Depuis le mois de janvier, le projet « Un annu cù Pasquale Paoli » retrace au jour le jour une année de la vie de Pasquale Paoli sur le réseau social X (ex-Twitter). Sur le compte @Paoli__p, Paoli partage « lui-même » son quotidien de l’année 1756. Il fait des annonces, commente ses déplacements ou encore prend position sur les événements de son temps. Andria Andriuzzi, par ailleurs maître de conférences en marketing, expose les contours de ce projet.



Linda Calderon, collage
Linda Calderon, collage
Qu’est ce qui a suscité le projet « Un annu cù Pasquale Paoli » ?
J’avais en tête de valoriser un des travaux de jeunesse de mon père, Alain Andriuzzi, qui m’a toujours intrigué. Il s’agit d’un mémoire universitaire [1] coécrit en 1972 avec François Beretti et Lucie Vesperini sous la direction de Fernand Ettori, au Centre d’études corses d’Aix-en-Provence. Ce travail se base sur des lettres écrites et reçues par Paoli entre 1756 et 1757, dans le but d’élaborer une chronologie critique. Mon père a ensuite bifurqué vers d’autres recherches et ce document est resté inédit.
Quand j’ai réfléchi à la façon dont je pouvais faire connaître ce travail, l’idée de X/Twitter est venue assez naturellement. Je me suis finalement lancé au début de cette année, quand j’ai réalisé que c’était le bon moment puisque la chronologie établie commence un 1er janvier. La perspective du tricentenaire de la naissance de Pascal Paoli en 2025 tombe à pic, même si je dois avouer que je ne l’avais pas en tête en démarrant le projet. De même que les avancées récentes sur l’autonomie.

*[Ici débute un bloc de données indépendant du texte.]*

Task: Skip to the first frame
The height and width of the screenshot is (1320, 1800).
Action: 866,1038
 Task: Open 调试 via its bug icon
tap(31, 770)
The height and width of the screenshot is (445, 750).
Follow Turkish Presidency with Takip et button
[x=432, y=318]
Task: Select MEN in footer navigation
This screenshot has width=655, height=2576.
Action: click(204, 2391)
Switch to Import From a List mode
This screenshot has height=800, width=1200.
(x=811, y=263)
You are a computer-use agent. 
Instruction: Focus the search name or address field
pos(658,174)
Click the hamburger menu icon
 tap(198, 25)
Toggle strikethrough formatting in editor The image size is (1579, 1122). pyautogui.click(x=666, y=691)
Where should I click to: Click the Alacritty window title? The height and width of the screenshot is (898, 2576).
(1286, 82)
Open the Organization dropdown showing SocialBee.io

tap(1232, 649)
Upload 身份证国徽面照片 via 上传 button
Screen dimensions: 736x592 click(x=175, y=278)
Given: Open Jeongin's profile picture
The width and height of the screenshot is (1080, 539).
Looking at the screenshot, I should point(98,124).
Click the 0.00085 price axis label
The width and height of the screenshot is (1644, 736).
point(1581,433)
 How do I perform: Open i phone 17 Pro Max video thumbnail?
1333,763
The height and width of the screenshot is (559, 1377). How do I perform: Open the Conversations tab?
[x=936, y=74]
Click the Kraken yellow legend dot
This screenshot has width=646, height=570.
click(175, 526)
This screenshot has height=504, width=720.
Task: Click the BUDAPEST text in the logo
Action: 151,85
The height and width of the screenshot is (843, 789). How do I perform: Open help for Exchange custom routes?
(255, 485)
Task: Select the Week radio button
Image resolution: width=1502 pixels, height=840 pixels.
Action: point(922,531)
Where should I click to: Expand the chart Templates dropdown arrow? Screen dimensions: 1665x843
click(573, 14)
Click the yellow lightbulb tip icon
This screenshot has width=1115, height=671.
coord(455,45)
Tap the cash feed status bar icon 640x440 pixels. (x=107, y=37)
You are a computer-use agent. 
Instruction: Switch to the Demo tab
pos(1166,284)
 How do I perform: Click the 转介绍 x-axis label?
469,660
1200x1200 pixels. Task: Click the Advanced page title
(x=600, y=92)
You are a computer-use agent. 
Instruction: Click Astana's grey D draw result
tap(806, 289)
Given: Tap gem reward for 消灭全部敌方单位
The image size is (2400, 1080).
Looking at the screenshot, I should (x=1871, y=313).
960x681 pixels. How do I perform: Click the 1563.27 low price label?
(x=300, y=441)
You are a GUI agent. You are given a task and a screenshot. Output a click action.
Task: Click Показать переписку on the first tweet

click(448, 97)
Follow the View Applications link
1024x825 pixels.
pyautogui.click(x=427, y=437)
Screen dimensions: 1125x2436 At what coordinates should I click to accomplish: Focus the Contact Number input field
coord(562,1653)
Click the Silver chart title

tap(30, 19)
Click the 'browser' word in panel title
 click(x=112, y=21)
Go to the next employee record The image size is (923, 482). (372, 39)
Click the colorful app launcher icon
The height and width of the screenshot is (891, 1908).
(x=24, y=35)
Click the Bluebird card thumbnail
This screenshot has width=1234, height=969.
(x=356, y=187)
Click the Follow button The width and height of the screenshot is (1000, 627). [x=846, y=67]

Pourquoi avoir choisi X/Twitter ?
Le matériel d’origine est en partie chronologique et synthétique, ce qui correspond bien au format des contenus véhiculés sur X/Twitter. De plus, X/Twitter reste le média de prédilection des hommes et des femmes politiques. La circulaire du XVIIIème siècle, c’est le tweet aujourd’hui. Enfin, cela fait écho à ma propre expertise. Aujourd’hui enseignant-chercheur en marketing, il m’est arrivé d’accompagner la prise de parole de dirigeants sur des plateformes comme Twitter et Linkedin . Ainsi, même si je ne suis en aucun cas spécialiste de cette période, j’étais assez confiant dans le fait d’utiliser ce média sur la base du matériel dont je disposais.
Au début du projet, j'ai exploré des comptes de personnages historiques et découvert différentes approches. Certains proposent des comptes parodiques qui tweetent sur l'actualité. D'autres diffusent des citations. Des internautes ont créé des tweets pour illustrer des moments clés de l’histoire, imaginant par exemple ce que Neil Armstrong aurait posté en posant le pied sur la Lune. Et des élèves d’écoles primaires ont exploré sous forme de tweets la vie de Magellan et de Vasco de Gama durant leurs voyages. "Un annu cù Pasquale Paoli" diffère de tous ces projets, car il s’agit ici de relater « en temps réel » des événements qui se sont déroulés il y a 268 ans jour pour jour. Par exemple, quand le compte 
@Paoli__p  annonce la décision de créer l’Université de Corse dans un tweet du 15 janvier 2024, c’est parce que cela s’est passé ainsi le 15 janvier… 1756.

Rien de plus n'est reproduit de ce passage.